While Congress has been debating tax reform in recent weeks, not a word has been uttered about the greatest inequity in the whole system: the treatment of gamblers by the U.S. Tax Code.

Most of the statutes that apply to wins and losses were enacted decades ago and reflect a bias against an activity thought to be "immoral." In fact, gamblers are treated harder by the tax laws than many criminals. A manufacturer of illegal drugs has an easier time deducting his business expenses than a professional gambler.

At long last, however, our gambling-related tax laws have attracted some serious scrutiny. The Tax Lawyer, a publication of the American Bar Association, has published a study entitled "The Business of Betting," and it begins: "It is time to reconsider the tax treatment of gamblers."

Written by Linda Haller of Georgetown University, the article dissects the laws that apply to gambling and concludes (in scholarly language, of course) that they're nuts.

The most common problem that professional gamblers face is patently absurd: Courts have trouble recognizing that somebody in the business of gambling is actually in a business. All the confusion stems from a 1941 case, having nothing to do with wagering, in which the Supreme Court defined a trade or business as "holding one's self out to others as engaged in the selling of goods or services."

When gamblers try to deduct the cost of racing forms, bus fare to the track and other expenses, courts have said: "You're not offering goods or services to anybody. Therefore, you're not in a business. Therefore, you can't have business expenses." This same definition of a trade or business has embroiled gamblers in other arcane and costly problems with the Internal Revenue Service.

The Tax Lawyer sensibly proposes that another standard -- the so-called "facts-and-circumstances test" -- be applied to professional gamblers. "Courts do not deny (stock-market) traders trade or business status," the article said. "They apply a facts-and-circumstances test. Courts should do the same for gamblers . . . They should consider a gambler's profit motive, including the reasonable expectation of making a profit, and the scope and regularity of the gambling activity."

The most costly form of discrimination against professional gamblers is the Tax Code's rules governing losses. If a gambler wins $100,000 one year, and loses $20,000 the next, he pays taxes in his good year and he is out of luck the next. Gambling losses may be deducted only to the extent of gambling winnings, and they may not be carried over from one year to another.

Surprisingly, this has not always been so. Before 1934, losses from legal gambling could be taken in full, but the laws were changed because the potential for abuse was so great.

However, the Tax Lawyer argues: "It is unfair to single out business gamblers for loss limitations when other business taxpayers have equal opportunity to under-report income and exaggerate losses. Congress currently allows deductions for a variety of losses that are difficult to document . . . The business taxpayer who uses an automobile for business and personal purposes . . . has no better means of documenting business expenses . . . than the business gambler whose horse finishes fourth."

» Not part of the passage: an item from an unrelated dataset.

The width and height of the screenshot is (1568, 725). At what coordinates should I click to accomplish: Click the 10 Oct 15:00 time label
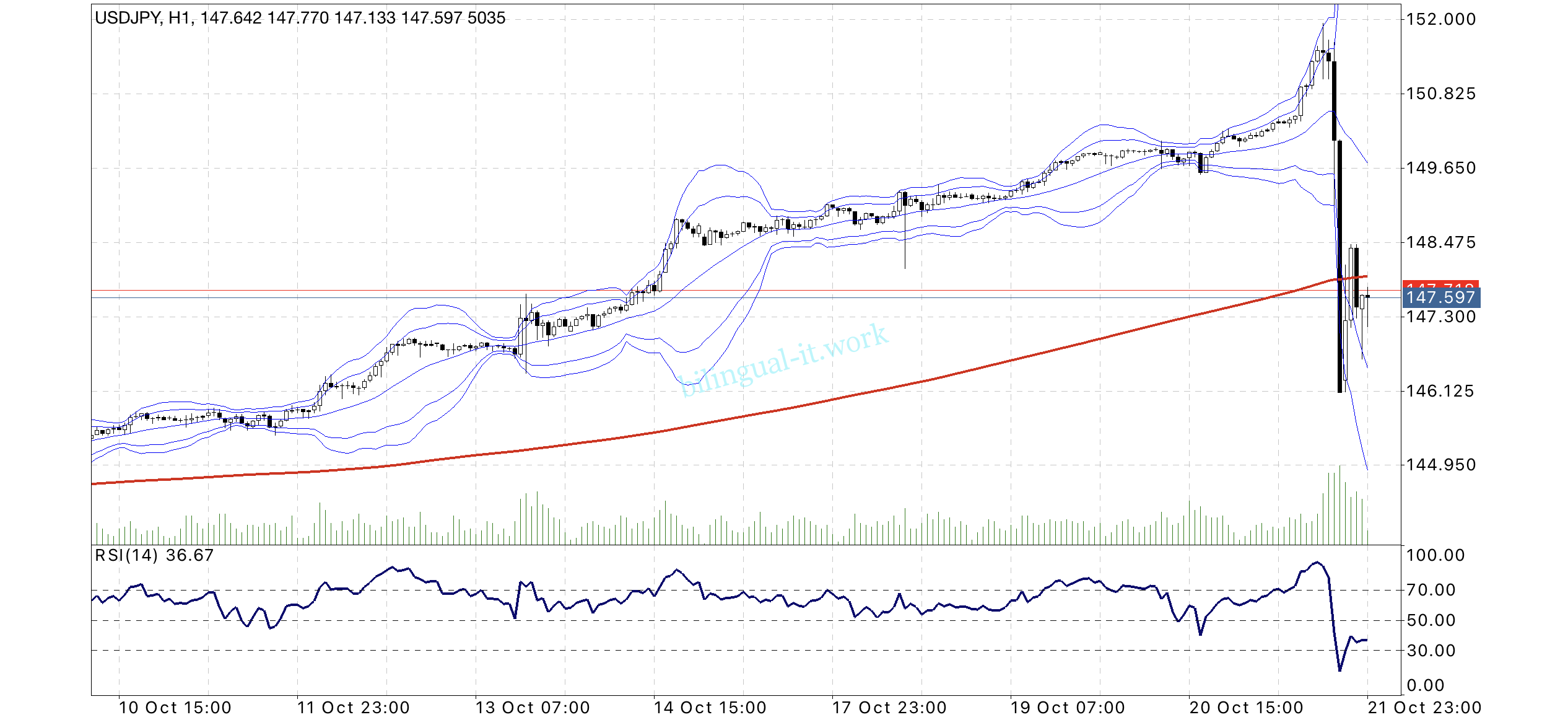[175, 708]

Furthermore, the article points out, "Courts currently allow unlimited expense and loss deductions to taxpayers engaged in certain illegal businesses. To deny them for gambling, especially legal gambling, is a discrepancy in the tax law that Congress shold reconsider."

Alas, it is Congress that would have to pass laws that would permit professional bettors to deduct losses in full and carry over excess losses to other years, and very few legislators have the backbone to vote for what would be perceived as tax breaks for gamblers. Still, it is a good sign for gamblers that objective observers have begun to recognize how unfair our present laws are.